- Task details
Please set down only the lines below starting with the line with "Where should I click to: Click the" and going on through the line with "This screenshot has height=348, width=510.", verbatim and without pictures.

- Dataset excerpts
*** Begin section ***
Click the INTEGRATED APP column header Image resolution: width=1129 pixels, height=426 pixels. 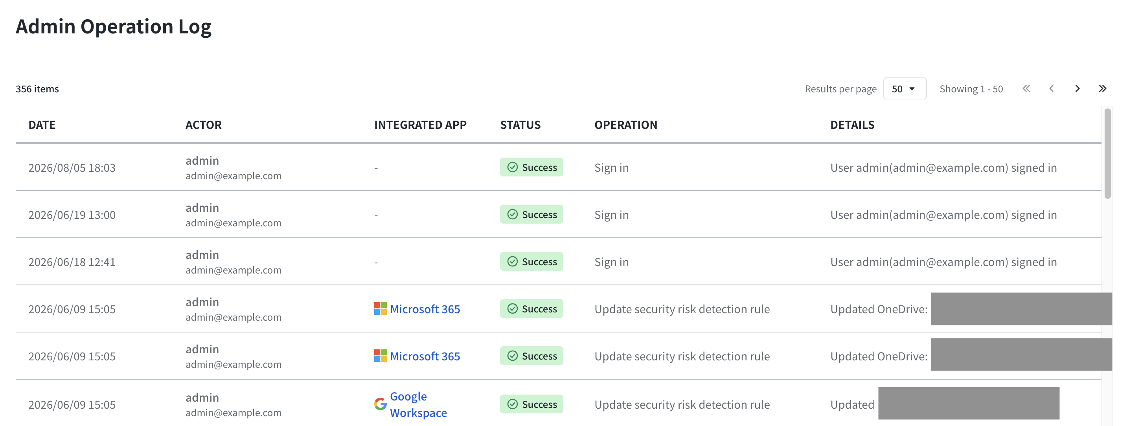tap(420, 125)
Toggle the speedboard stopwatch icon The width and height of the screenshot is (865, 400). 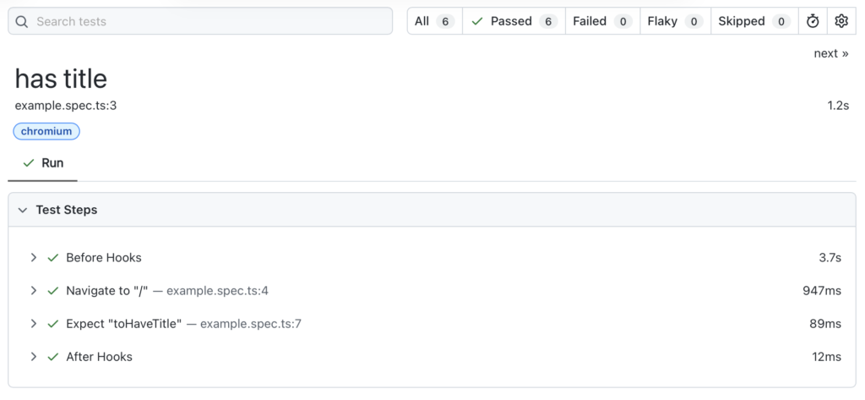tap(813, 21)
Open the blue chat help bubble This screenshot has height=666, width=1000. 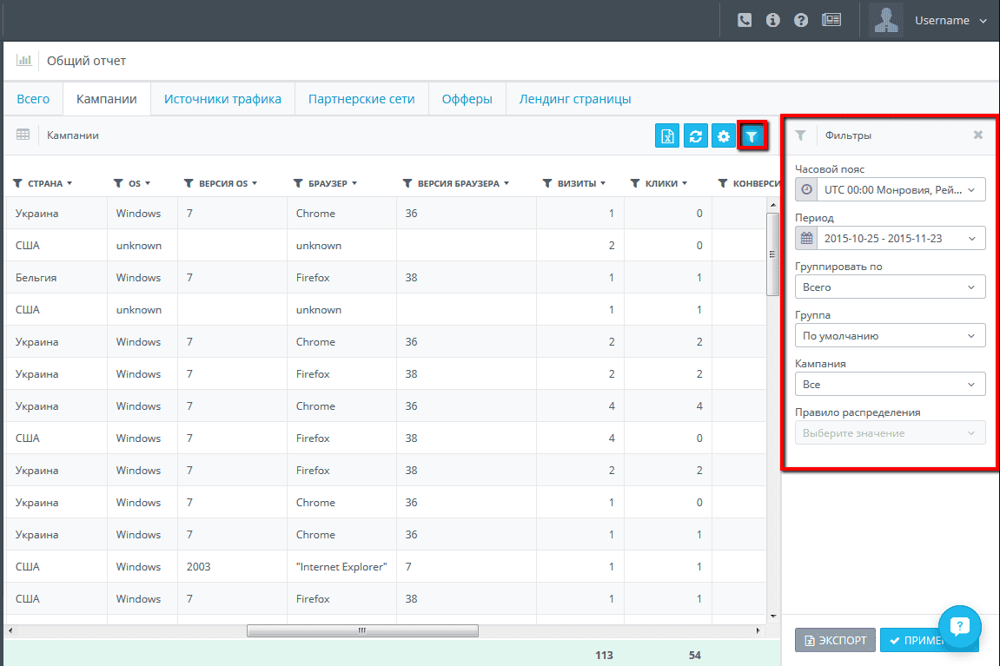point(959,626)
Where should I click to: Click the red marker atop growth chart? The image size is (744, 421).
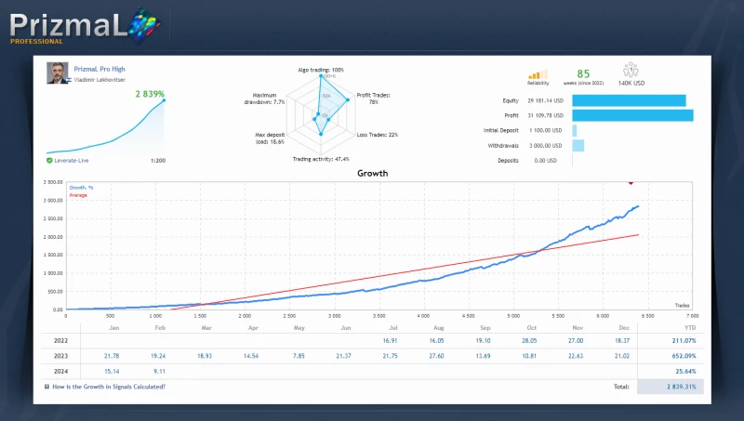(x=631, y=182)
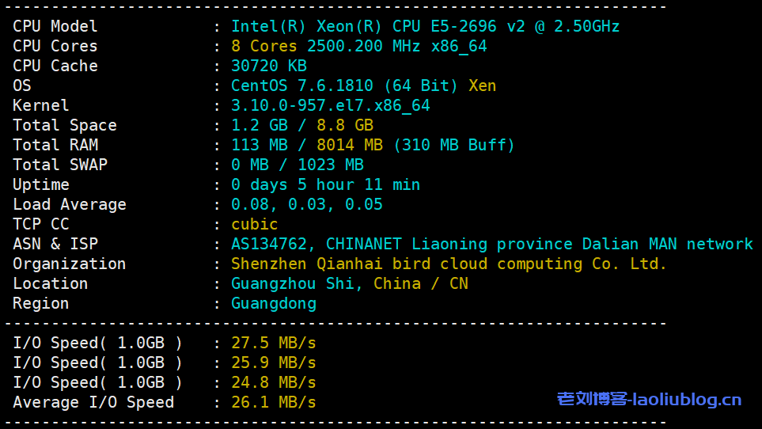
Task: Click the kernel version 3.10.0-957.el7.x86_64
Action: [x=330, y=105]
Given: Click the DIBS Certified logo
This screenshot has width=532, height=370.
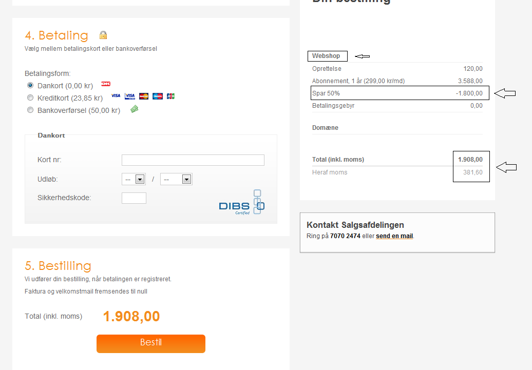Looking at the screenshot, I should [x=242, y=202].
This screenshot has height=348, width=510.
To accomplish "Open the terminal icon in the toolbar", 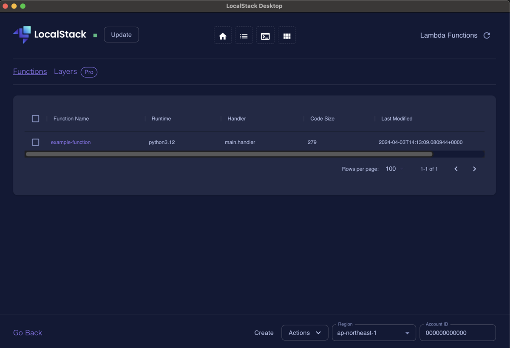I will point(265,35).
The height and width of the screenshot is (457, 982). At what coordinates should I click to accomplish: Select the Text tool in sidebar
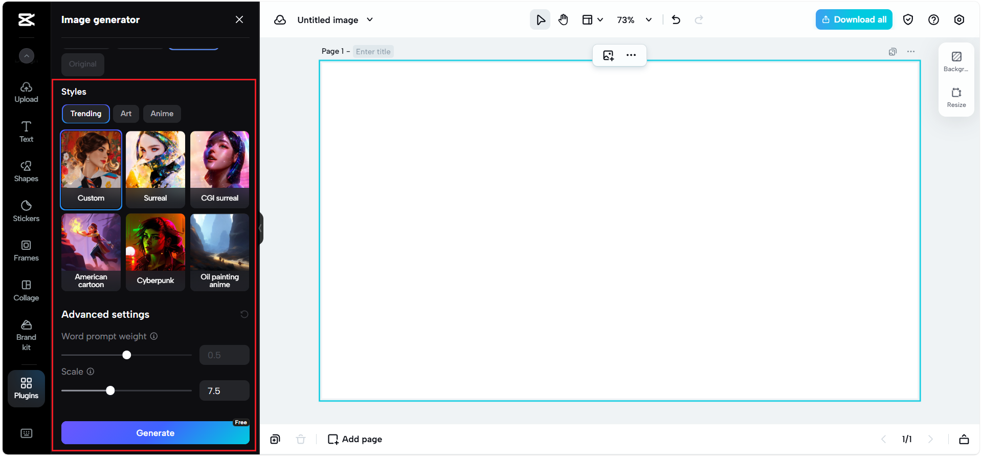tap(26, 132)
*** End section ***
*** Begin section ***
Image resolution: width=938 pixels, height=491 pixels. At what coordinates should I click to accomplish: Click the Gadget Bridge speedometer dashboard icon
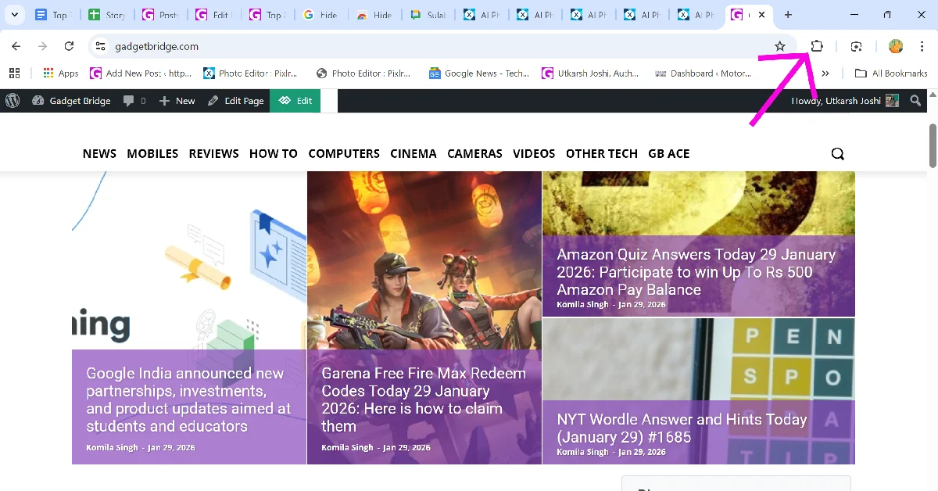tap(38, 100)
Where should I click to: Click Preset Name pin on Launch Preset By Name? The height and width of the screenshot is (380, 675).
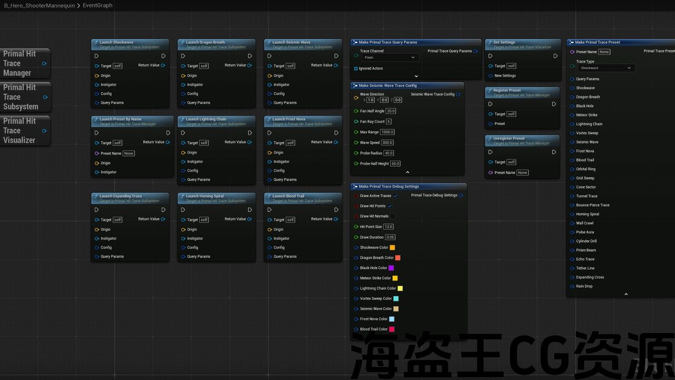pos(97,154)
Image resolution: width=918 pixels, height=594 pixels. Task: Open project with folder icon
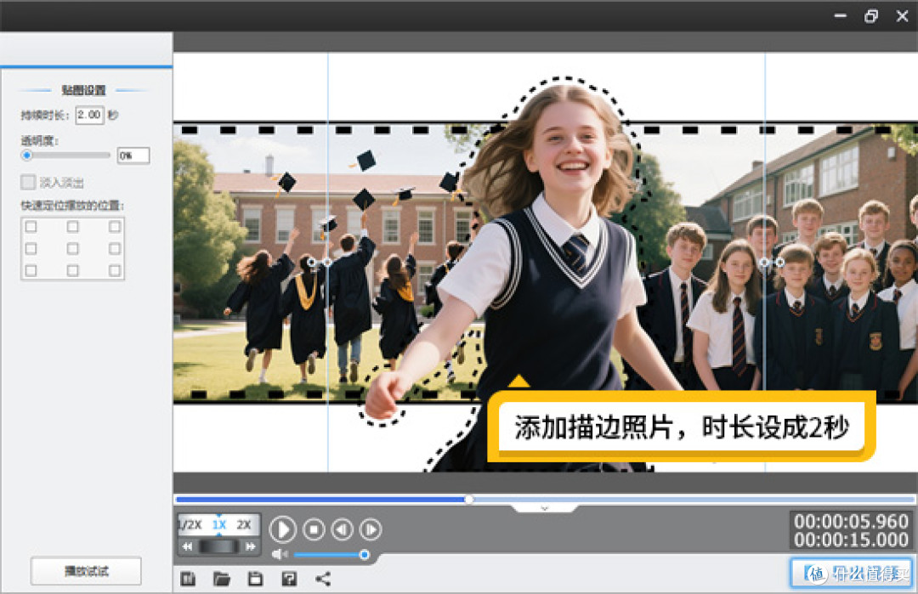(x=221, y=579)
*** End section ***
*** Begin section ***
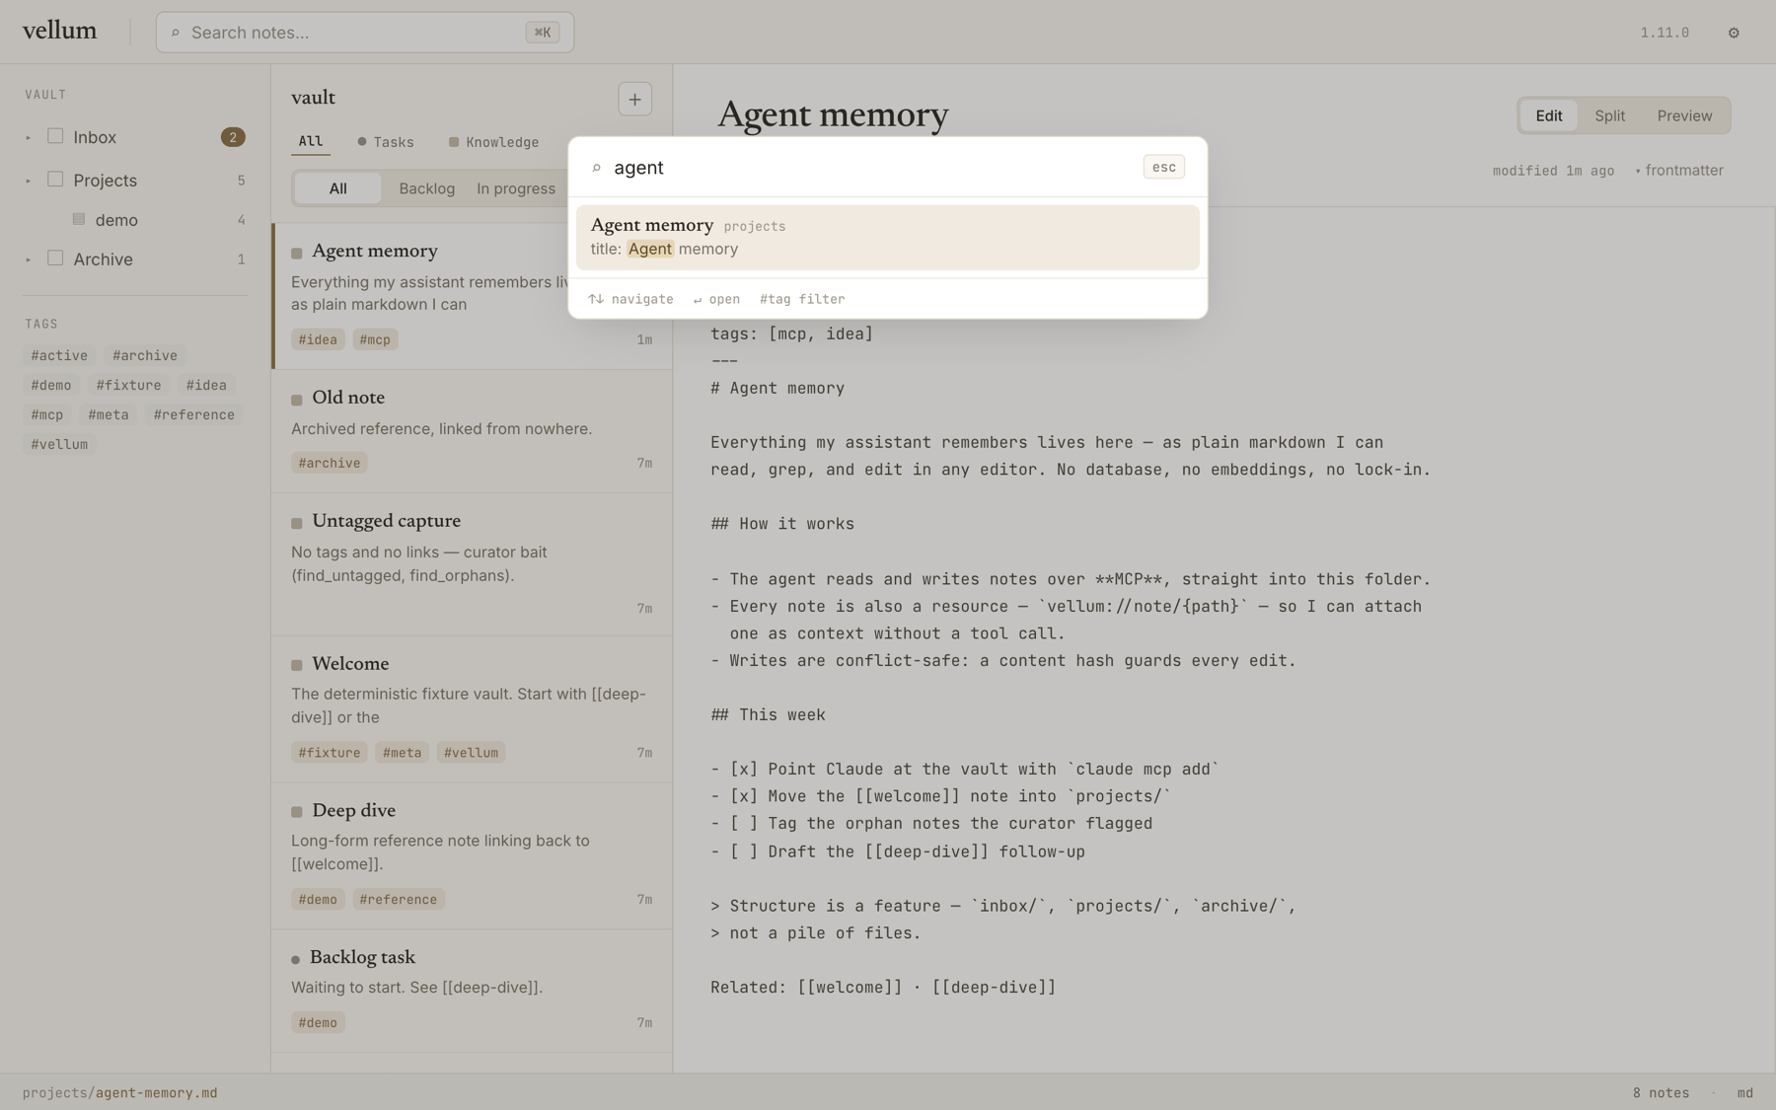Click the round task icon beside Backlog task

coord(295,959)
*** End section ***
- Problem solution
Where should I click to: Click the red marker atop growth chart? The image size is (744, 421).
(x=631, y=182)
Task: Click the kernel version 3.10.0-957.el7.x86_64
Action: [x=330, y=105]
Given: Click the DIBS Certified logo
This screenshot has width=532, height=370.
Looking at the screenshot, I should [x=242, y=202].
This screenshot has height=348, width=510.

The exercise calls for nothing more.